**GIVEN RECORDS**:
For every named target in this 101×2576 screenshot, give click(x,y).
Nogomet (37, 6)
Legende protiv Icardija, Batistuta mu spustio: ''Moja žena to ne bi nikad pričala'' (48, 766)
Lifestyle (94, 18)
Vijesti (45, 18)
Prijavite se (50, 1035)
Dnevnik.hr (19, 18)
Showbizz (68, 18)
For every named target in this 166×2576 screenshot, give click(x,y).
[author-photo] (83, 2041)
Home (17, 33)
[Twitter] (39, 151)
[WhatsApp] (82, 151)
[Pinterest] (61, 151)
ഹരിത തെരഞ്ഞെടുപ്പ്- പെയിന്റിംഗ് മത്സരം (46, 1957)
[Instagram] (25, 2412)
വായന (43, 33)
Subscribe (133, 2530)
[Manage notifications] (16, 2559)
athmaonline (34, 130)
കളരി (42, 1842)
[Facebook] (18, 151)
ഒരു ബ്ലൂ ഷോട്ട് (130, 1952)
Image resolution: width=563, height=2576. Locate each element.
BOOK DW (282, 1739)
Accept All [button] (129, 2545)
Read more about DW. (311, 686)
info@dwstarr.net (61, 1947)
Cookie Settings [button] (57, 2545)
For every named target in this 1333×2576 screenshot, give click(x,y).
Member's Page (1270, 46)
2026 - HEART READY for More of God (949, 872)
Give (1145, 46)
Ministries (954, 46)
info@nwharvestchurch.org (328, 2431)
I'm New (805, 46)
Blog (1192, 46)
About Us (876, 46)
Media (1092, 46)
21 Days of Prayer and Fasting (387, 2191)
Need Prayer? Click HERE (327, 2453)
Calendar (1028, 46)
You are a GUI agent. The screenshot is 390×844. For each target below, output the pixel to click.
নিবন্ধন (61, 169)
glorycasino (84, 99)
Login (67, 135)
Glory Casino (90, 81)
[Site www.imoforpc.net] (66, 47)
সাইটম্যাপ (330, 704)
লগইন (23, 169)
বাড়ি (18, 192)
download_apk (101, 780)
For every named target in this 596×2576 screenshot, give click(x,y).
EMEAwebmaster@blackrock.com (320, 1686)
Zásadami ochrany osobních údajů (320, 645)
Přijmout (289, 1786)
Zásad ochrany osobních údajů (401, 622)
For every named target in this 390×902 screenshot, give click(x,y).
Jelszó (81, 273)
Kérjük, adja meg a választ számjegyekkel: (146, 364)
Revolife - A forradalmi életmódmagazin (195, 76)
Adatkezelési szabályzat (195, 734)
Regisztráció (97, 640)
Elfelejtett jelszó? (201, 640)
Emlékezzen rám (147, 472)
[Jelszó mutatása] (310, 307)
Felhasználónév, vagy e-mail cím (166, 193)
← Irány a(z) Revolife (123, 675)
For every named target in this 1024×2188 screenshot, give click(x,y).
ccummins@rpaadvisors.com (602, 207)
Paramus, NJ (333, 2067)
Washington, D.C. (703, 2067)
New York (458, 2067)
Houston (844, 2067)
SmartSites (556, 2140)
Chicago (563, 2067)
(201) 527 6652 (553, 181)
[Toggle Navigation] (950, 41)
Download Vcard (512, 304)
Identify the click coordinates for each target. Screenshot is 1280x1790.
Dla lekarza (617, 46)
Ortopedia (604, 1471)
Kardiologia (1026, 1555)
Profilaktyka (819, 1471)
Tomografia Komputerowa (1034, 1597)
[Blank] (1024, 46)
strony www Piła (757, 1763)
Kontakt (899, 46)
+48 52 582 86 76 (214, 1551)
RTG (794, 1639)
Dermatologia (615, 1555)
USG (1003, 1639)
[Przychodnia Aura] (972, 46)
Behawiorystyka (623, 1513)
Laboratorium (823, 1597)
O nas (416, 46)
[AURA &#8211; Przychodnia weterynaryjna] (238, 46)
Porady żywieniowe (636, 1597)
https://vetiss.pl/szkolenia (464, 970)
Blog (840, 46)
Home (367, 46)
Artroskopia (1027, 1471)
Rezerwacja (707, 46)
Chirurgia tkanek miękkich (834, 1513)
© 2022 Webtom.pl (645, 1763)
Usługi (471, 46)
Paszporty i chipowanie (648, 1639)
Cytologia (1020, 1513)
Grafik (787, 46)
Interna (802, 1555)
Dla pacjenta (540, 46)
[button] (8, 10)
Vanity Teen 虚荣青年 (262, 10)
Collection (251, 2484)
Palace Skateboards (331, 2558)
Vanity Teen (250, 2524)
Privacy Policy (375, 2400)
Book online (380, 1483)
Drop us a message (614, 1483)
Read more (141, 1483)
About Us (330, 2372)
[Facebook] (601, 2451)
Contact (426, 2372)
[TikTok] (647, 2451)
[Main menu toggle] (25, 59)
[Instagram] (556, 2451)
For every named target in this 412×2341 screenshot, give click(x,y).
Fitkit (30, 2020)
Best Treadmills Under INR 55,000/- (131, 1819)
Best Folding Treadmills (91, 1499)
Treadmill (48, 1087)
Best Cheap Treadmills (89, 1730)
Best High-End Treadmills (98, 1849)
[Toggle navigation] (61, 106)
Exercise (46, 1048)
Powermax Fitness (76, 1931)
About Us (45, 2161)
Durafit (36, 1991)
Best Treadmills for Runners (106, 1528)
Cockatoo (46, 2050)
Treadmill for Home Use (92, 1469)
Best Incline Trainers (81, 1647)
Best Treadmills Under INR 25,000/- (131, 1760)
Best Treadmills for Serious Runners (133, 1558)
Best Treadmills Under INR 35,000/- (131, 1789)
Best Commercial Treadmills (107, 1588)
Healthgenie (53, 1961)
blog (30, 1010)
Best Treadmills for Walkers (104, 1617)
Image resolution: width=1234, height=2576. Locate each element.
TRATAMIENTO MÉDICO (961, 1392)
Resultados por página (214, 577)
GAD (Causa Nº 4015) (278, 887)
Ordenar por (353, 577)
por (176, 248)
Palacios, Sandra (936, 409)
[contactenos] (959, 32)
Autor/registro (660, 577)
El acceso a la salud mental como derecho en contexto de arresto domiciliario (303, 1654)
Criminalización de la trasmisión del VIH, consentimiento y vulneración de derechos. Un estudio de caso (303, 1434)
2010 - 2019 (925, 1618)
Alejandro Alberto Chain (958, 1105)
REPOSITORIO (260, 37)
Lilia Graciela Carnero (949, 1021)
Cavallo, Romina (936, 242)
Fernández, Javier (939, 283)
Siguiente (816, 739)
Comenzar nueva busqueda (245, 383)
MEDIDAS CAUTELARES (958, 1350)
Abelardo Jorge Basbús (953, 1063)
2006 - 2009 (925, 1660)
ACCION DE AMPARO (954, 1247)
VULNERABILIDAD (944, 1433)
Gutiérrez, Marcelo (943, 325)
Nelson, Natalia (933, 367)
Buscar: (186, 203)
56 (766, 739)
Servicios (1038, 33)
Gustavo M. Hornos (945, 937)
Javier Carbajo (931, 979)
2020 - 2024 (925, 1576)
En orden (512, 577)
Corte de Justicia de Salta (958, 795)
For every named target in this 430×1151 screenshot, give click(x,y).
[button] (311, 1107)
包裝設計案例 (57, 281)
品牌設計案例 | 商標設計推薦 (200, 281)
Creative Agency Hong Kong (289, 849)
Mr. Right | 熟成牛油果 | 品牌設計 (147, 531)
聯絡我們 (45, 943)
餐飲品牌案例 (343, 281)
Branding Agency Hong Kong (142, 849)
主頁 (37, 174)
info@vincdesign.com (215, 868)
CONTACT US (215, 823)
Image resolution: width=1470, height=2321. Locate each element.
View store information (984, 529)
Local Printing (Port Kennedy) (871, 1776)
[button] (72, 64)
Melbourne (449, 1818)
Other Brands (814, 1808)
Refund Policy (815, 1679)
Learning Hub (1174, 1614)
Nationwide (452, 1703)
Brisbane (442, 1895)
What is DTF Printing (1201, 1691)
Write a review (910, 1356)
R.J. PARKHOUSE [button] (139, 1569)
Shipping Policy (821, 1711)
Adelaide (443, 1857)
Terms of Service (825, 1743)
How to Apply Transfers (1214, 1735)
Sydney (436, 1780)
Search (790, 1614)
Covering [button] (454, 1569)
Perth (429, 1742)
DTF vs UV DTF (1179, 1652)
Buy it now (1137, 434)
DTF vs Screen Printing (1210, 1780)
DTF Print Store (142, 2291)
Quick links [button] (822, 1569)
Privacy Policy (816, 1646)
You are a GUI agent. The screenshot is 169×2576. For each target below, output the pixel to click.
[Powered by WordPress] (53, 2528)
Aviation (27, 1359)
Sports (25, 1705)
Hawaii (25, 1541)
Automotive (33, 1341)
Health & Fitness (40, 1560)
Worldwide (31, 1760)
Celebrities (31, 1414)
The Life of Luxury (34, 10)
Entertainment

**WORK ITEM**: In the material above, report how many lines hold the word "Agency", and add nothing to the figure.

**SOLVED EXERCISE**: 2